TEXT EXTRACT:
Begin
Should HR be regulated?

by Roger Moore 11 May 2012
by Roger Moore 11 May 2012

HR departments play a vital role in keeping businesses working within the law. But who regulates HR? Roger Moore, general manager at software company Bond Teamspirit, argues that HR needs either a solid, regulatory body to ensure its compliance or to get better at regulating itself.

HR departments throughout various industries play an important role in keeping businesses on track in meeting regulatory bodies’ requirements. Through ensuring compliance to industry-specific guidelines, keeping the paper trail updated and even guaranteeing adherence to necessary legislation, HR helps businesses avoid the penalties and fines that can easily damage, or even destroy, organisations.

But what about the HR department itself? There are various organisations that the HR team can go to for advice and guidance – most notably the Chartered Institute of Personnel and Development and Acas – but who or what can businesses turn to that can actively regulate the HR department? Other than government legislation, to whom or what is the HR department accountable on a day-to-day basis?

The short answer is no one. There is currently no regulatory body responsible for ensuring that the HR industry meets changes in legislation or that can audit a department to certify their adherence.

In order for HR to avoid the risk of employment disputes and legal action, the industry needs two things: a solid regulatory body with real powers to ensure compliance and, in the meantime, a greater internal emphasis on adopting and promoting robust HR processes.

Roger Moore
Roger Moore, general manager at payroll and HR software company Bond Teamspirit.
End
YOUR TASKS:
a – List every organization mentioned by name in the article on HR regulation.
b – Quote everything in the article on HR regulation from "HR departments throughout" down to "a day-to-day basis?".
c – Extend the article on whether HR should be regulated, picking up from where it stops.

EXTRACTED ENTRIES:
Begin
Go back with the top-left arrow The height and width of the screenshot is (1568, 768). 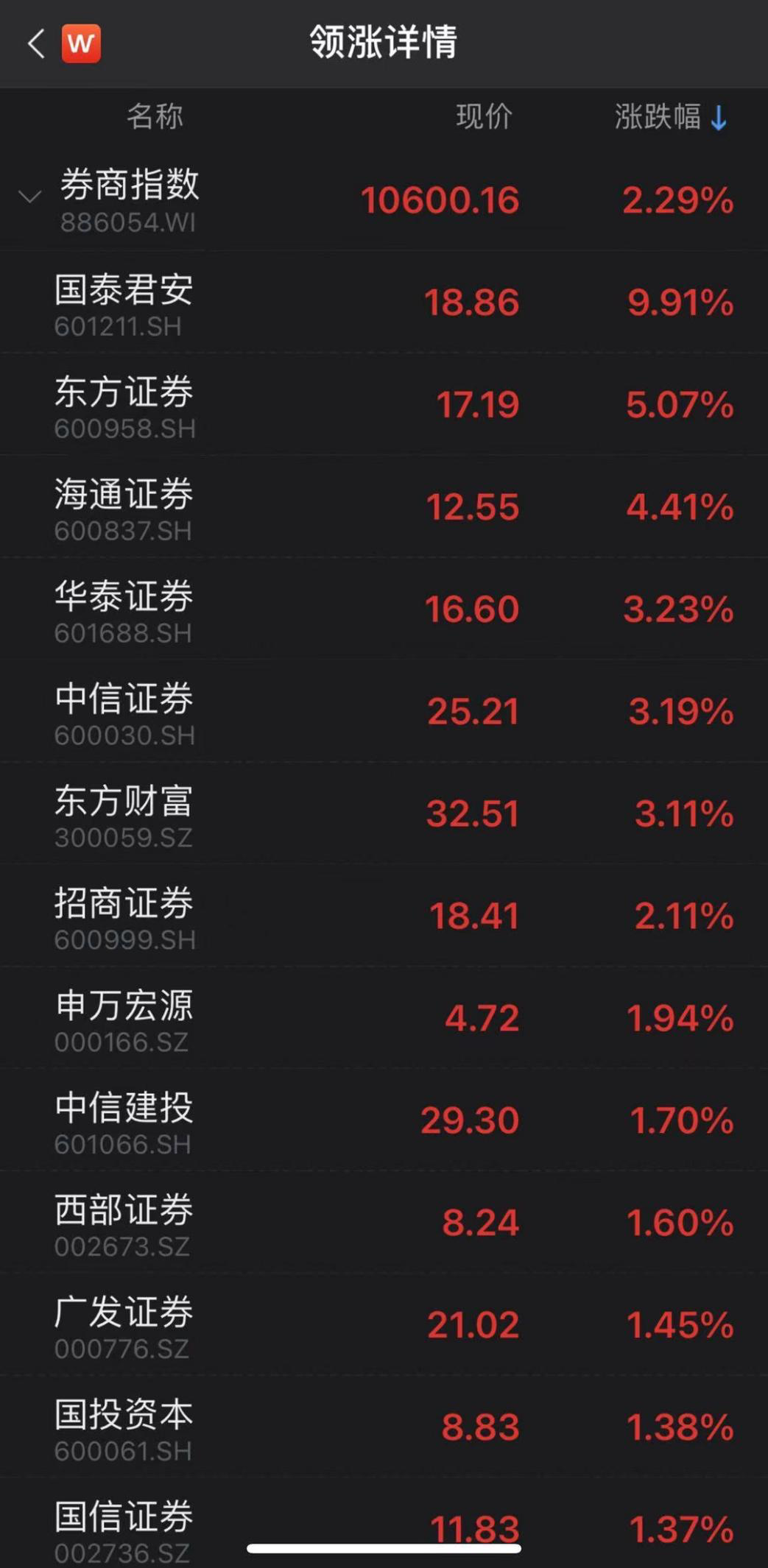36,43
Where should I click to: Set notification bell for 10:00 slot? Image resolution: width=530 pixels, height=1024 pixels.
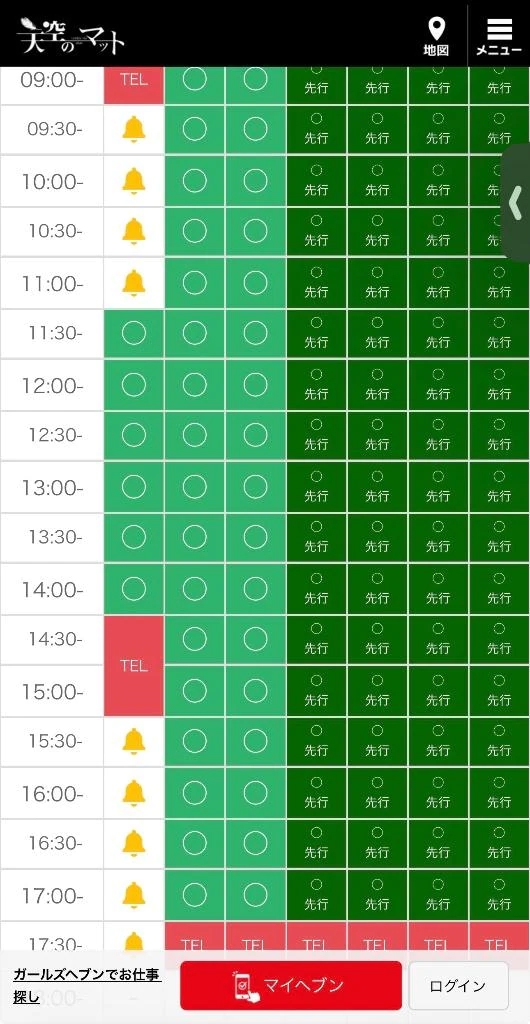click(134, 181)
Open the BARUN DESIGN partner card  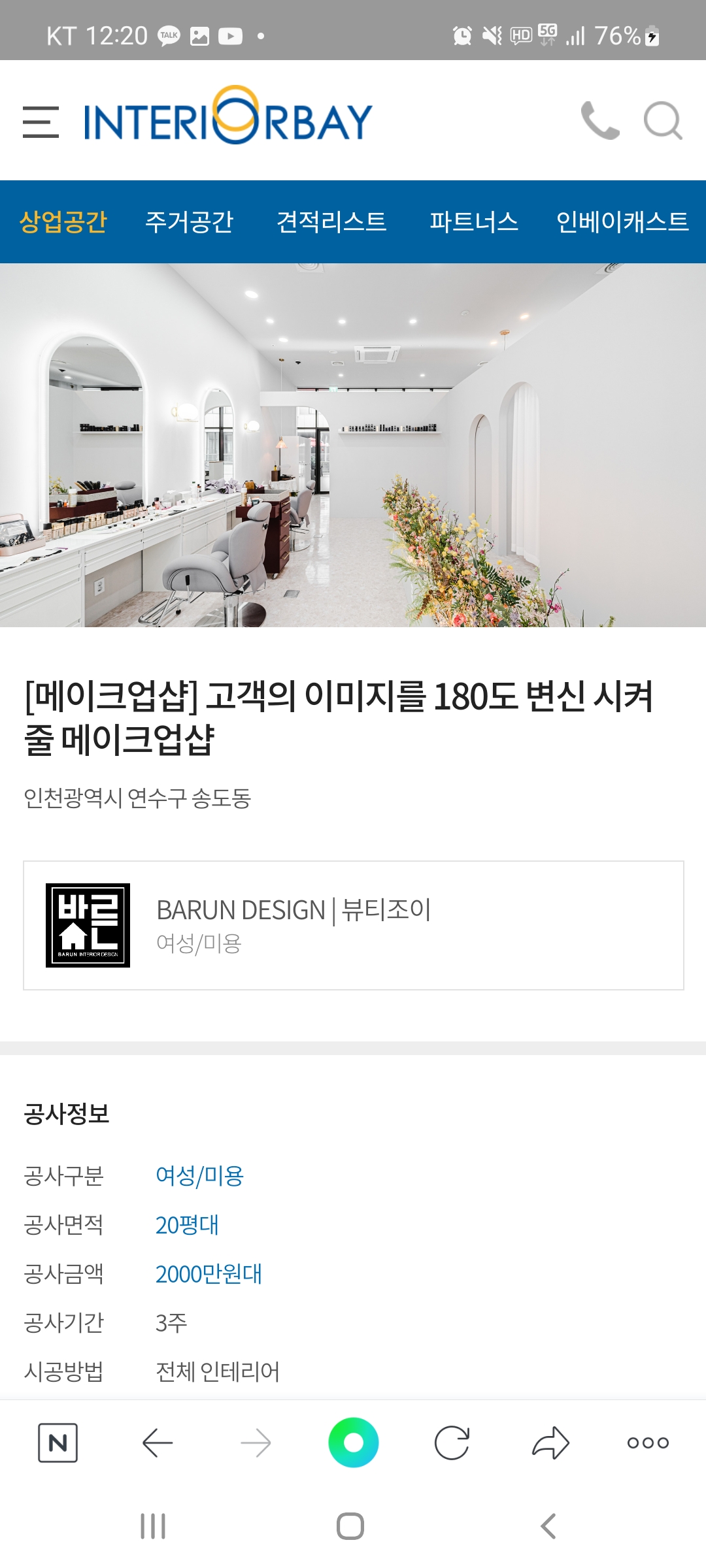[353, 925]
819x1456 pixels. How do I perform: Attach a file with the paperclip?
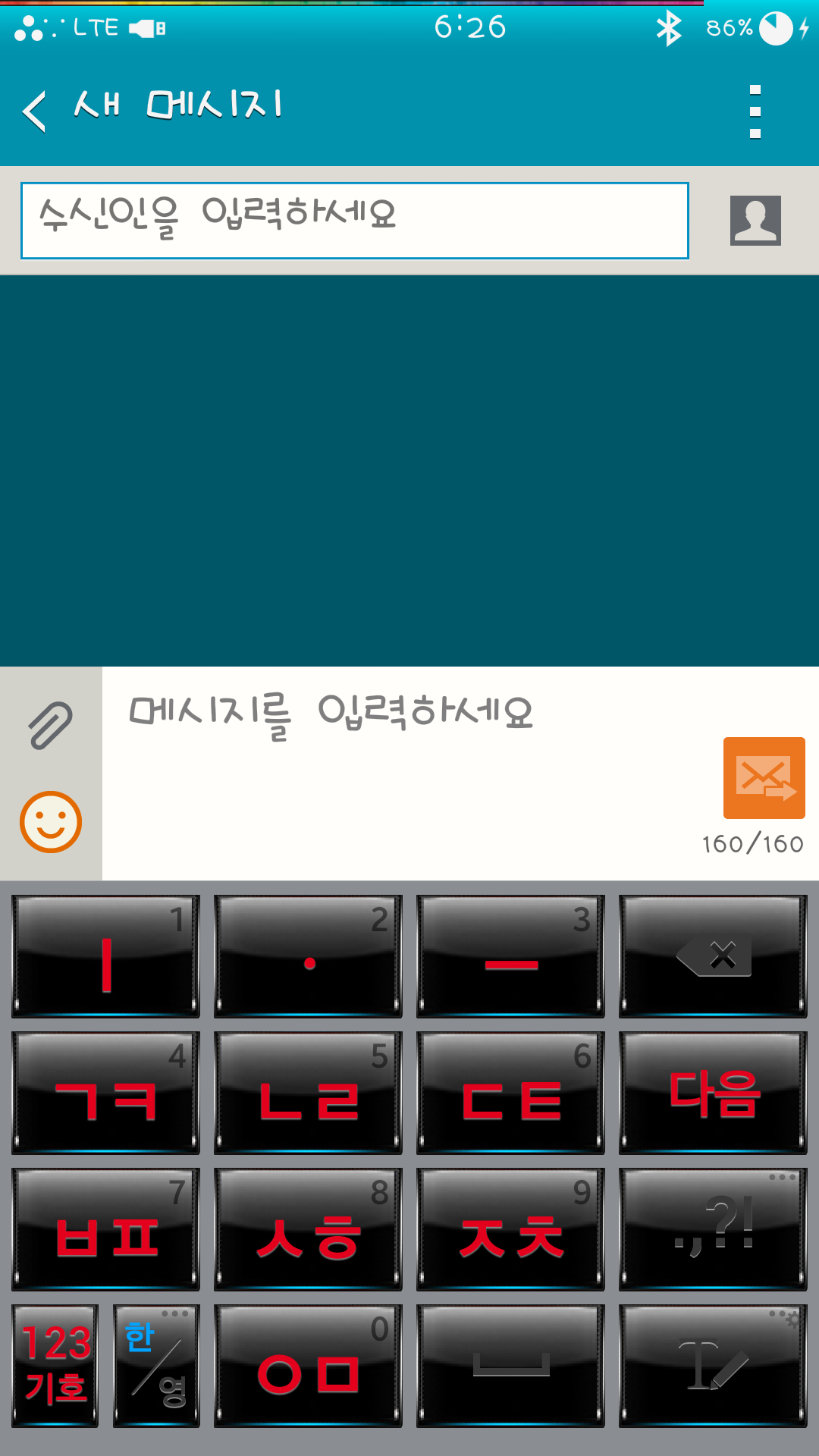coord(51,725)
End
REPLIES:
a –
Bond Teamspirit
Chartered Institute of Personnel and Development
Acas

b –
HR departments throughout various industries play an important role in keeping businesses on track in meeting regulatory bodies’ requirements. Through ensuring compliance to industry-specific guidelines, keeping the paper trail updated and even guaranteeing adherence to necessary legislation, HR helps businesses avoid the penalties and fines that can easily damage, or even destroy, organisations.

But what about the HR department itself? There are various organisations that the HR team can go to for advice and guidance – most notably the Chartered Institute of Personnel and Development and Acas – but who or what can businesses turn to that can actively regulate the HR department? Other than government legislation, to whom or what is the HR department accountable on a day-to-day basis?

c –
Red tape and regulation

An increasingly important and growing part of HR’s remit in recent years has been ensuring that organisations stay on the right side of the law as far as workplace legislation and regulation is concerned. As well as helping to avoid tangible penalties and fines, ensuring compliance in this area plays a major role in keeping the employer’s reputation and brand intact. It involves time, resources and considerably adds to the function’s administrative load, but is unavoidable and has to be seen as part and parcel of the job description. The Government may have pledged to reduce red tape, but the volume of legislation and regulation shows no sign of abating.

Whose job is it, though, to regulate HR and ensure it is fulfilling its compliance requirements? The accountability has to come from within and inevitably it falls to the HR director to ensure that the department is self-regulating.

Too little, too late?

This, of course, is easier said than done in today’s high-pressure work environment. Time and resources are squeezed more than ever and some HR departments have only realised that there is an issue with compliance when it is too late, such as when facing a court summons or a fine. Self-regulation is not simply about ticking boxes and being able to demonstrate the appropriate audit and paper trails when required, though. It is about being proactive, and relies on the HR director ensuring the necessary workflows, processes and internal rules are in place. These must be well thought through, robust, and regularly reviewed and monitored to ensure that they are still relevant.

Before they can do this, however, they must make sure the correct educational channels are in place to ensure that the department stays fully abreast of legislation, which is a challenge in itself. When the UK Bribery Act was introduced, for instance, HR departments were quick to distribute information informing employees what was acceptable as a gift and what would be considered a bribe. Similarly, such was the media attention on the Agency Workers Regulations last October that no HR professional was left in any doubt about their potential impact. Not all laws are as high-profile as these though and, as well as reacting to the blockbusters, HR must make sure it is aware of all forthcoming legislation and regulation and how it will affect the workforce.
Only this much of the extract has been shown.